Using the material below, print the line that contains "Image resolution: width=1877", the line that contains "Select Normal view", and every line in between, exactly and nothing else.

▬▬▬▬▬▬

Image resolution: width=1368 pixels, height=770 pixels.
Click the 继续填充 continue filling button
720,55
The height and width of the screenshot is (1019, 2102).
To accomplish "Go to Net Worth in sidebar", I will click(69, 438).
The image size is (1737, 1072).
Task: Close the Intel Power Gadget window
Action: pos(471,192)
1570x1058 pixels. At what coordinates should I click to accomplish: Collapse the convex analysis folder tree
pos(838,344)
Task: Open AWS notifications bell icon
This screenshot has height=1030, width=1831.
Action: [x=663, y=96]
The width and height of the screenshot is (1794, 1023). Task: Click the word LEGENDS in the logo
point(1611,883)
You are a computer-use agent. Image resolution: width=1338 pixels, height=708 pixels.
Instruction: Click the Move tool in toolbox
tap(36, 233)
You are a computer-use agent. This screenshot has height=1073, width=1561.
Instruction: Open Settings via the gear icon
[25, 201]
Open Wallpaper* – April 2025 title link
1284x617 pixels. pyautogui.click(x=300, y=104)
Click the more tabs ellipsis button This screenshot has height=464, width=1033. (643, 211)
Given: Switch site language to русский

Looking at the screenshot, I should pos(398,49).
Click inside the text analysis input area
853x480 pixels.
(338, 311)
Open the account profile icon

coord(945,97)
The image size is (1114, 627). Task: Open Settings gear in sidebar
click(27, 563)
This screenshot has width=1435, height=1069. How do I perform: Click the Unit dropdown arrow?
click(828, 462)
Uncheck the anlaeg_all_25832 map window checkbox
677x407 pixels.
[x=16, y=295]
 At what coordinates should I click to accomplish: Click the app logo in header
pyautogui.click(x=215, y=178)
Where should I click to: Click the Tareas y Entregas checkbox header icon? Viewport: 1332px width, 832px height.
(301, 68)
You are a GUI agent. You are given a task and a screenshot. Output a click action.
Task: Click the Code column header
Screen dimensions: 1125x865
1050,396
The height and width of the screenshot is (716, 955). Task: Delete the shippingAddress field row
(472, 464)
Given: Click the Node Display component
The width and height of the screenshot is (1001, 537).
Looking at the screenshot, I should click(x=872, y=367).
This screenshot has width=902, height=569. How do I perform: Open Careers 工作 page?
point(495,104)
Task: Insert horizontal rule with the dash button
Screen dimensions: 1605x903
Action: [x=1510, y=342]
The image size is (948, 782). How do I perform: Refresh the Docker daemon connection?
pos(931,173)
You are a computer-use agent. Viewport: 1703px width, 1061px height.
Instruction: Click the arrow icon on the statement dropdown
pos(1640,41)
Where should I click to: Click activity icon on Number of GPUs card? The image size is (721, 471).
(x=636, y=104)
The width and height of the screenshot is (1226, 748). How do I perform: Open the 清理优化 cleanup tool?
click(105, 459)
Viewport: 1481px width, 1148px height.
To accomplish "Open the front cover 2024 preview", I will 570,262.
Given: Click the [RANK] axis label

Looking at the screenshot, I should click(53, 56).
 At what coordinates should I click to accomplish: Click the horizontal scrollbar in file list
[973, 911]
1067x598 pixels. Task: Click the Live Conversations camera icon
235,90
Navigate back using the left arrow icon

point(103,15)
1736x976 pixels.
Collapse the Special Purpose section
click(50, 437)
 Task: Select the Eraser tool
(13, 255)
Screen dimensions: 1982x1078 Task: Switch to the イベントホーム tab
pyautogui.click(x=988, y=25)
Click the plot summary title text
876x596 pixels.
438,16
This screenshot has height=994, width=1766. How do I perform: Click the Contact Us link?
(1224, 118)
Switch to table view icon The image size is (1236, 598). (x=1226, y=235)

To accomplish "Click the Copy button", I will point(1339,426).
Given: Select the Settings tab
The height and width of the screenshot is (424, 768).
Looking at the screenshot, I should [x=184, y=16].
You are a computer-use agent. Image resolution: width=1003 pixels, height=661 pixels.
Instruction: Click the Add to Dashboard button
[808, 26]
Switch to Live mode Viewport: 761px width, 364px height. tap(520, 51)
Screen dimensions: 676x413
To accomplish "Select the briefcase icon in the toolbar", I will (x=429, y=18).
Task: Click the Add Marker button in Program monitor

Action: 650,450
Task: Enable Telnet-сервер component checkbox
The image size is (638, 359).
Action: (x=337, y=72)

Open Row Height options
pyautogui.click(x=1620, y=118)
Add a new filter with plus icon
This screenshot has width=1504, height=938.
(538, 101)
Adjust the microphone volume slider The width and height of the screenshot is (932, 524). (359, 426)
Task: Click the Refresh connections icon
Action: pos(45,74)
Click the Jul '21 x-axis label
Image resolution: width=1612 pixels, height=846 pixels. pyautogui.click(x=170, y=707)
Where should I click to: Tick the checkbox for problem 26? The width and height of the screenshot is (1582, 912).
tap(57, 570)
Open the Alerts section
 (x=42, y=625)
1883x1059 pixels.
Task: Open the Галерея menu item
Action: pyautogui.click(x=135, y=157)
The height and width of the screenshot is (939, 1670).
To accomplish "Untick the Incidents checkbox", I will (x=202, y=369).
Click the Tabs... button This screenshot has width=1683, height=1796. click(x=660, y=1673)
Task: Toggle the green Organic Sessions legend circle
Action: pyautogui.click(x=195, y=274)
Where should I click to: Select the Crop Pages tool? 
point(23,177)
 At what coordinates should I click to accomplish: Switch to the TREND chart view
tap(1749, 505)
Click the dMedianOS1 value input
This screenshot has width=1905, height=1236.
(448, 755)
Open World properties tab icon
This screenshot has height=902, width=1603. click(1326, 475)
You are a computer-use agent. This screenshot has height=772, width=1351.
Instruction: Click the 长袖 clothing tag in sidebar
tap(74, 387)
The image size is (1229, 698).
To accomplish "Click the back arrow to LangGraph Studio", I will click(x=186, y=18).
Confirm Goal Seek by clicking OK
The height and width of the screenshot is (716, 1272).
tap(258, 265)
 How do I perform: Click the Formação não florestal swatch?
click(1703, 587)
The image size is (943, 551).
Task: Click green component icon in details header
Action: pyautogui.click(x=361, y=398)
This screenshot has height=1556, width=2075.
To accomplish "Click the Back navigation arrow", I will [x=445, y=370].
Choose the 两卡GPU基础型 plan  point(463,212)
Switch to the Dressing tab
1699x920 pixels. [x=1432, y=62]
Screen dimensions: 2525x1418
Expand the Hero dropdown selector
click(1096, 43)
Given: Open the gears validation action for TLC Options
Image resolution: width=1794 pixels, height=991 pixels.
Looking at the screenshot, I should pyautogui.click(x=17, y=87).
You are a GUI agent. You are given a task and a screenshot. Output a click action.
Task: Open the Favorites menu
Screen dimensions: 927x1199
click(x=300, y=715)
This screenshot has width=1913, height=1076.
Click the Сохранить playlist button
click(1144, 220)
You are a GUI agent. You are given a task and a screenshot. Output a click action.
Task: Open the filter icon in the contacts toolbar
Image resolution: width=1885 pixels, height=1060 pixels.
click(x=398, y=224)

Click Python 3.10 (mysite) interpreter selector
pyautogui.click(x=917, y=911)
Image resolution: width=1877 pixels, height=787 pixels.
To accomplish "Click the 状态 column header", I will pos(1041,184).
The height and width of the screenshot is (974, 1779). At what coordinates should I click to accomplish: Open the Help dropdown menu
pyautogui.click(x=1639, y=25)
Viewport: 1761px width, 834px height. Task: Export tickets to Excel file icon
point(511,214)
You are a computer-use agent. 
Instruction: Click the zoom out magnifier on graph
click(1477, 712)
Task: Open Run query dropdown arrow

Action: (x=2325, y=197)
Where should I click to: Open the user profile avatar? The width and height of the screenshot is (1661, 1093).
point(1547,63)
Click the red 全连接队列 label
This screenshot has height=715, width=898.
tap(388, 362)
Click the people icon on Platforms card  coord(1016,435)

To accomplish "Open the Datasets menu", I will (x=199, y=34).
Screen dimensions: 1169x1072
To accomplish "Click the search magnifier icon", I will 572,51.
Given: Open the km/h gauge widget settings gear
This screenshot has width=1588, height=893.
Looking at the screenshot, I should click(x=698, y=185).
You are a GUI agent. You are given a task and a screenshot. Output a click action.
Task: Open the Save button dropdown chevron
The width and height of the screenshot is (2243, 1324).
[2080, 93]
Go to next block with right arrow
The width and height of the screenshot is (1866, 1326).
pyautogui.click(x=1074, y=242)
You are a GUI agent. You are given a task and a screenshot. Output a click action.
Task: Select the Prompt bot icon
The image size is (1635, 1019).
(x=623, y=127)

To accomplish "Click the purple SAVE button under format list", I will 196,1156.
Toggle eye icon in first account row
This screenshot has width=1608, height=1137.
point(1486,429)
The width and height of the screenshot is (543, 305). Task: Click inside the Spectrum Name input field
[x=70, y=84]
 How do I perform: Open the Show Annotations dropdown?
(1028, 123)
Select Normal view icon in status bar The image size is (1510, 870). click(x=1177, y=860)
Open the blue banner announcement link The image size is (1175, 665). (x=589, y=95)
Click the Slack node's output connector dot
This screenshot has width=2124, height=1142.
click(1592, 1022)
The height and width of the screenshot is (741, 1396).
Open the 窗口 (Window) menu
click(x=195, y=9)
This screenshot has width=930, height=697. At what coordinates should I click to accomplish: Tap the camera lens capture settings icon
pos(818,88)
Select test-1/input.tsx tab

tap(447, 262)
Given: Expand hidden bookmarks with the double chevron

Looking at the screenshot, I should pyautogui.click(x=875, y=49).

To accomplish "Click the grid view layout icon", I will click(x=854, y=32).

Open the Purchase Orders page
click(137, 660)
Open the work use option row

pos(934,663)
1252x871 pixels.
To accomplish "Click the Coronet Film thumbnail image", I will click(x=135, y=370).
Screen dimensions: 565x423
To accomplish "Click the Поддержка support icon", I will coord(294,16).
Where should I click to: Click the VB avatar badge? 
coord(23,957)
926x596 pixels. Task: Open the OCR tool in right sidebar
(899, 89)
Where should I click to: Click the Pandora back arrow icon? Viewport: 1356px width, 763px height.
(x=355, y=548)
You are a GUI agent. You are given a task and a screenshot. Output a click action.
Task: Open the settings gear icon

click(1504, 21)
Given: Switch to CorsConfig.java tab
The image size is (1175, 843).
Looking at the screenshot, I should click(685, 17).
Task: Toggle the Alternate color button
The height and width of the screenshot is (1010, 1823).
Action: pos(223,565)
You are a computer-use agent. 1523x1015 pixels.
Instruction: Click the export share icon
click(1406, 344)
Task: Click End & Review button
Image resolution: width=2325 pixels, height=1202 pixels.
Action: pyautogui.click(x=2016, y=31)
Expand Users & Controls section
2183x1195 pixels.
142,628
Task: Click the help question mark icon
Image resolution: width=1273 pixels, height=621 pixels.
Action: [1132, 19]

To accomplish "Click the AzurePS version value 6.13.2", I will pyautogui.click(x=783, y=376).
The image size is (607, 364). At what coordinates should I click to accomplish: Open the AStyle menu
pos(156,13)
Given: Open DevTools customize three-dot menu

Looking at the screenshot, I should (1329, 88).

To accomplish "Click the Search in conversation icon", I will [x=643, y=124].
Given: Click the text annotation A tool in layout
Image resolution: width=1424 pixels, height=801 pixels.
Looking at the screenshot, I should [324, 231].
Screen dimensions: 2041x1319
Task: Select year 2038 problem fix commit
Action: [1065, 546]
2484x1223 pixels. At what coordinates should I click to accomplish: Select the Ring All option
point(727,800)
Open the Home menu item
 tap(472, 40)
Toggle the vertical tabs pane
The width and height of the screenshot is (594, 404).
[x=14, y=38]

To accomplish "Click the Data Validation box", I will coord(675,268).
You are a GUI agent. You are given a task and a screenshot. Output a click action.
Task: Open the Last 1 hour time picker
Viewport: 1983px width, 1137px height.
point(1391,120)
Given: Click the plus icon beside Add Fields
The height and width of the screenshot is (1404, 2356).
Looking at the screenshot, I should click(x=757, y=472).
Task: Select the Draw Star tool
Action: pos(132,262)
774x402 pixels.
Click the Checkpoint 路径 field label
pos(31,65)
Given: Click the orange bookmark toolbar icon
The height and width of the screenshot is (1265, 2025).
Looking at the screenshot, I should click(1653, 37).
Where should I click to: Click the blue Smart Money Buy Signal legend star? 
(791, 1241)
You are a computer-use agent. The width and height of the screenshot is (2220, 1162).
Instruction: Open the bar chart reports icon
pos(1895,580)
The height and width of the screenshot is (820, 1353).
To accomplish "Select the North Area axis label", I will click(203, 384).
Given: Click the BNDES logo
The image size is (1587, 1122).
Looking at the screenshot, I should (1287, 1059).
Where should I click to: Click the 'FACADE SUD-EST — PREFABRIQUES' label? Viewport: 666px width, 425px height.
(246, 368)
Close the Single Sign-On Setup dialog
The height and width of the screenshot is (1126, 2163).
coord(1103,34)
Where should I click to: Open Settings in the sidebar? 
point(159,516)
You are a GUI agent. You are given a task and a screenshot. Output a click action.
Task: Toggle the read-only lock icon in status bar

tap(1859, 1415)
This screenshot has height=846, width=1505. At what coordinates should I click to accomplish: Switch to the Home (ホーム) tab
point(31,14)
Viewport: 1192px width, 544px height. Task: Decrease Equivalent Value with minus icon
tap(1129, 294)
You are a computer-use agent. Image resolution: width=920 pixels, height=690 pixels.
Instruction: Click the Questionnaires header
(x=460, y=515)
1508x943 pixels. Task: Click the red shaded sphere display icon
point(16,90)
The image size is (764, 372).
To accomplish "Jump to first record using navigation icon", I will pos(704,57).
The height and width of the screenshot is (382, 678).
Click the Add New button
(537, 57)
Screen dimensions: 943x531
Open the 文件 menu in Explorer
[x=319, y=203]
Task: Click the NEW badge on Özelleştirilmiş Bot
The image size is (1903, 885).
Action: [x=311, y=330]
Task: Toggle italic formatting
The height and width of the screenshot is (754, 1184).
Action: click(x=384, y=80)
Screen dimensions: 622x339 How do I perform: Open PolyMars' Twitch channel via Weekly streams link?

▬▬▬▬▬▬

TASK RESPONSE>
Image resolution: width=1877 pixels, height=787 pixels.
To accomplish "Click the 状态 column header", I will pos(1041,184).
The height and width of the screenshot is (974, 1779). At what coordinates should I click to accomplish: Open the Help dropdown menu
pyautogui.click(x=1639, y=25)
Viewport: 1761px width, 834px height. Task: Export tickets to Excel file icon
point(511,214)
You are a computer-use agent. 
Instruction: Click the zoom out magnifier on graph
click(1477, 712)
Task: Open Run query dropdown arrow

Action: (x=2325, y=197)
Where should I click to: Open the user profile avatar? The width and height of the screenshot is (1661, 1093).
point(1547,63)
Click the red 全连接队列 label
This screenshot has height=715, width=898.
tap(388, 362)
Click the people icon on Platforms card  coord(1016,435)

To accomplish "Open the Datasets menu", I will (x=199, y=34).
Screen dimensions: 1169x1072
To accomplish "Click the search magnifier icon", I will 572,51.
Given: Open the km/h gauge widget settings gear
This screenshot has width=1588, height=893.
Looking at the screenshot, I should click(x=698, y=185).
You are a GUI agent. You are given a task and a screenshot. Output a click action.
Task: Open the Save button dropdown chevron
The width and height of the screenshot is (2243, 1324).
[2080, 93]
Go to next block with right arrow
The width and height of the screenshot is (1866, 1326).
pyautogui.click(x=1074, y=242)
You are a GUI agent. You are given a task and a screenshot. Output a click action.
Task: Select the Prompt bot icon
The image size is (1635, 1019).
(x=623, y=127)

To accomplish "Click the purple SAVE button under format list", I will 196,1156.
Toggle eye icon in first account row
This screenshot has width=1608, height=1137.
point(1486,429)
The width and height of the screenshot is (543, 305). Task: Click inside the Spectrum Name input field
[x=70, y=84]
 How do I perform: Open the Show Annotations dropdown?
(1028, 123)
Select Normal view icon in status bar The image size is (1510, 870). click(x=1177, y=860)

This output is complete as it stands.